Central and peripheral mechanisms involved in the agmatine-induced gastroprotection in the rat

Abstract

Introduction: In 1994 the biosynthesis of agmatine in mammalian brain has been reported. Agmatine was described as an endogenous ligand of the imidazoline binding sites, however, several data indicates that it can also interact with numerous other receptors, like α2-adrenoceptors, NMDA- or serotonin 5-HT3 receptors. It is widely distributed in the CNS and exerts several central (e.g. antidepressant or anxiolytic) effects.
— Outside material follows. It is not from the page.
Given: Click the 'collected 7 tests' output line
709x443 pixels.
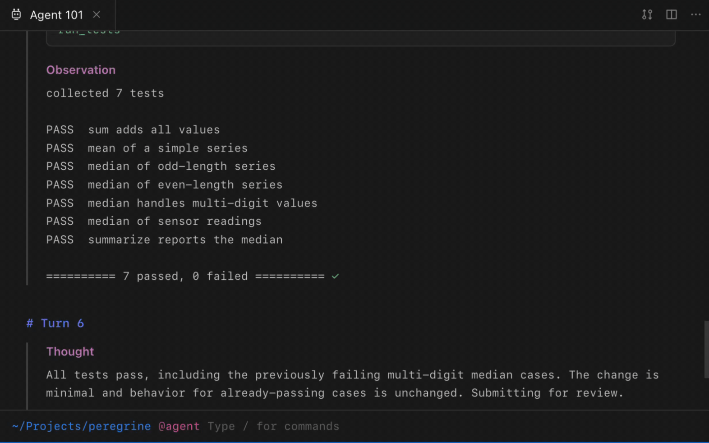Looking at the screenshot, I should (x=105, y=93).
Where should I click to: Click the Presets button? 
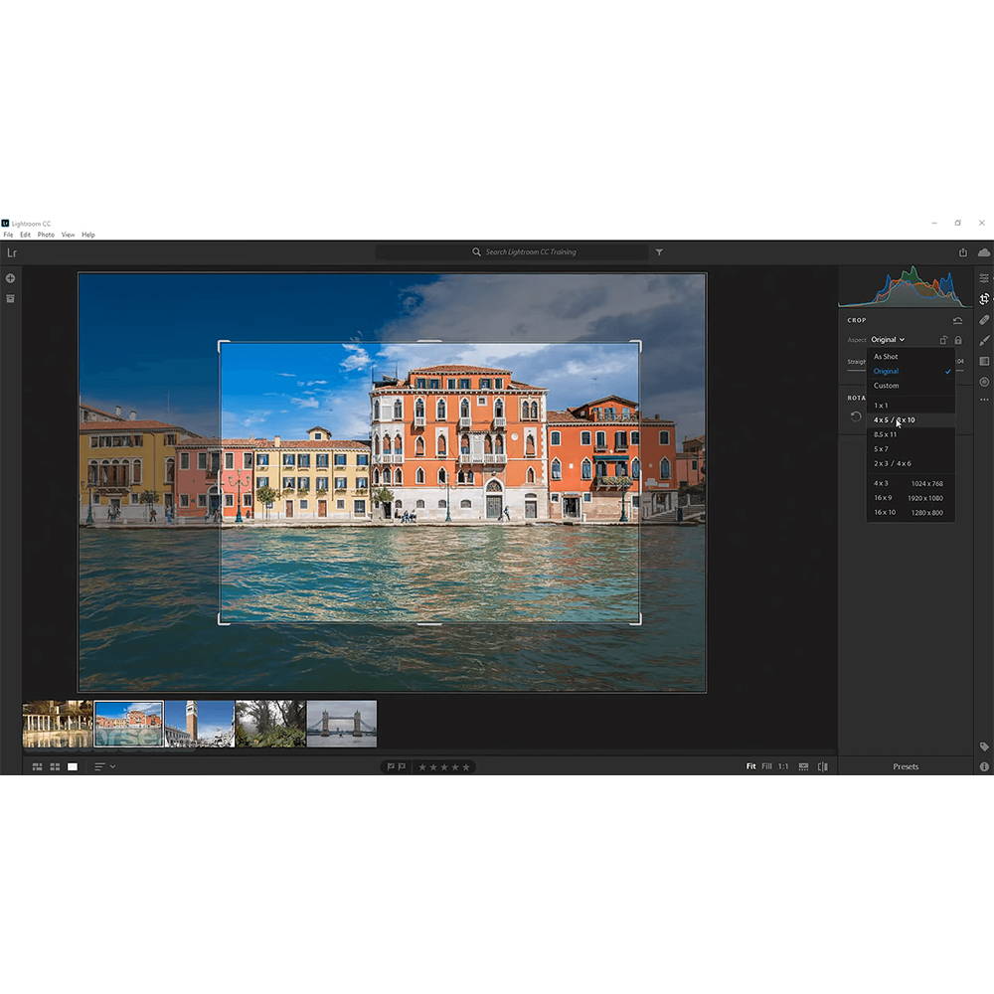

Moreover, agmatine and imidazoline receptors have also been identified in the gastrointestinal tract. Aims: We analysed the effect of centrally injected agmatine on gastric mucosal injury induced by a necrotizing agent. Methods: The ethanol-ulcer model was used. After 24h starvation, male Wistar rats were given 0.5ml acidified ethanol orally. The mucosal lesions were evaluated 1h later. Agmatine was given intracerebroventricularly (i.c.v.) 10min before the ethanol challenge. Antagonists were injected peripherally (s.c., i.v. or per os) or centrally (i.c.v.) before the administration of agmatine. Results: 1. Agmatine induced dose-dependent gastroprotective effect after central (0.044–1.76 nmol/rat i.c.v.) administration. 2. The imidazoline I1 receptor antagonist efaroxan (4 nmol/rat i.c.v.) as well as the non-selective α2-adrenoceptor antagonist yohimbine (5µmol/kg s.c.) antagonized the agmatine-induced mucosal protection. 3. Similarly, the effect of agmatine was abolished after bilateral cervical vagotomy. 4. The nitric oxide synthase inhibitor N(G)-nitro-L-arginine (L-NNA, 13.7µmol/kg i.v.) and the cyclooxigenase inhibitor indomethacin (56 mmol/kg p.os) also reduced the protective effect of agmatine. Conclusions: Agmatine via activation of central imidazoline I1 receptors and α2-adrenoceptors may initiate a chain of events which result in the gastric mucosal protection. The effect is conveyed by the vagal nerve to the periphery, where nitric oxide and prostaglandins may mediate it.